Descomposición de una relación

05/06/2020

Miguel Ángel Valero. Santiago Velázquez opta en "Las fisuras" por el monólogo para contar la historia de Pablo Ferrand y Amaia Suanzes, que "llevan once años casados y veintiséis juntos, desde que se hicieron novios en el instituto".

El monólogo no es un género fácil. Pocos han triunfado con él. Apenas Miguel Delibes con «Cinco horas con Mario». O Faulkner, «Mientras agonizo». Sin olvidar el de Molly Bloom en el «Ulises» de James Joyce.

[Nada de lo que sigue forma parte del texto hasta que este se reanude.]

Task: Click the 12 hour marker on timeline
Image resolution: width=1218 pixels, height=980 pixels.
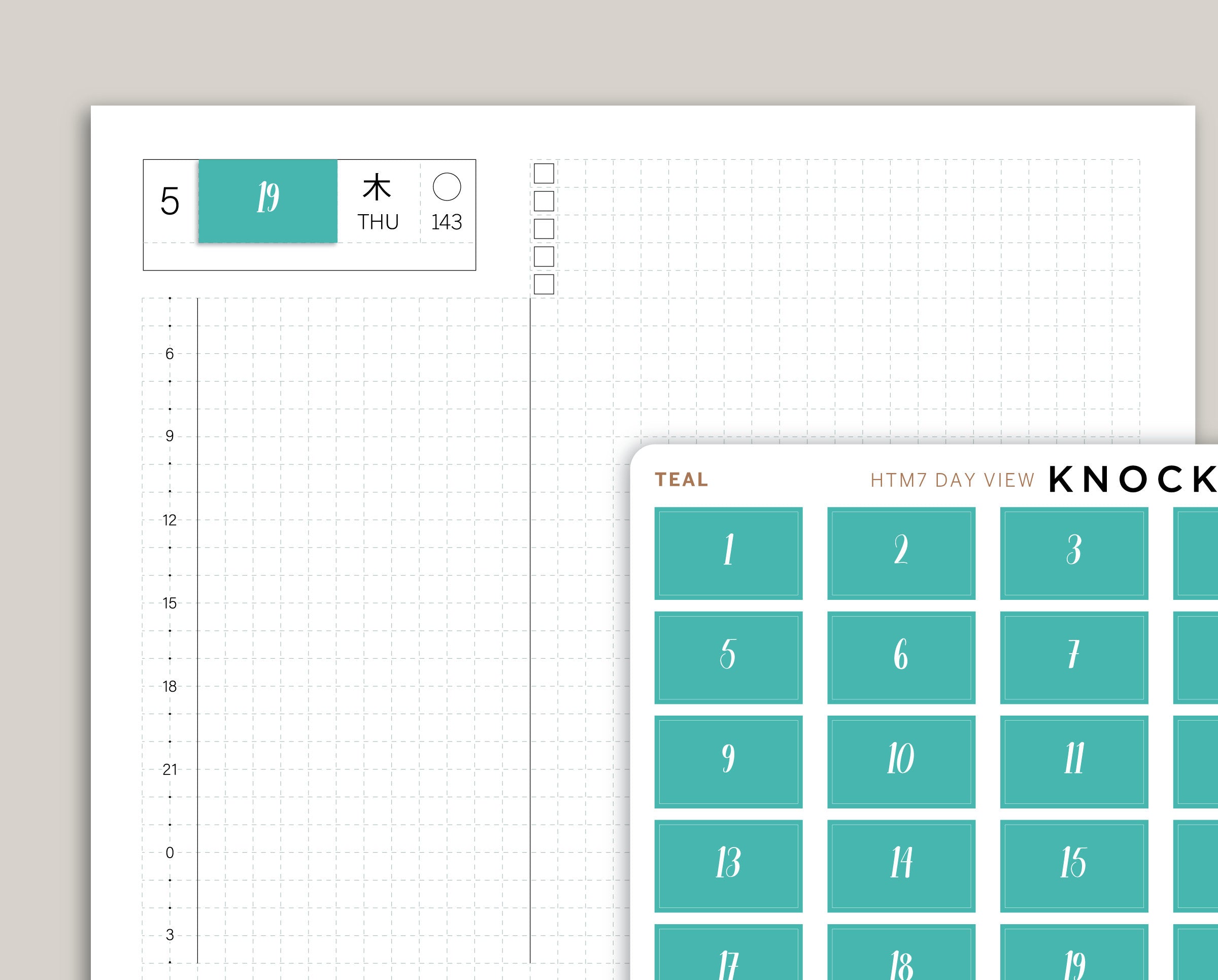Action: (x=170, y=520)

Por eso sorprende que Santiago Velázquez, que ha demostrado el dominio de varios registros en su ya larga trayectoria («Huéspedes del olvido», «Todos los hombres que nunca seré«, «La condena de Salomon Konick», «La extraña ilusión«, «Viaje de invierno«, «Soñaré en tus manos«, «Culos«, entre otras obras), haya optado por el monólogo para contar  la historia de Pablo Ferrand y Amaia Suanzes, que «llevan once años casados y veintiséis juntos, desde que se hicieron novios en el instituto».

Santiago Velázquez sale airoso del envite, con una literatura exigente (el lector necesita hacer un esfuerzo notable para seguir la historia), sin contemplaciones. Hace un relato duro sobre el amor y la vida, en definitiva sobre la memoria, con amargos reproches y duras palabras que sobresalen entre los escasos momentos felices.

«La verdad escuece como una herida abierta», escribe Pablo Ferrand en su obsesivo monólogo.

Se pregunta «por qué no hemos aprovechado la vida de verdad». Y se contesta: «tengo la estúpida sensación de que hemos malgastado el tiempo, de que hemos lapidado nuestras vidas y no hemos sabido disfrutarlas».

También tiene claro que «el lenguaje es un tirano y nos ancla a lo dicho con cadenas que arrastramos pesadamente por la cárcel del pensamiento». «Hay palabras que uno quisiera haber pronunciado, como si con eso se hubiera podido evitar el descalabro, como si esas palabras dichas en el momento preciso hubieran contenido la ruina y el deterioro».

Pero «en unos instantes la memoria cesará y todo habrá terminado para siempre, y nosotros nos quedaremos aquí, también aguardando a que algún día toque nuestra hora».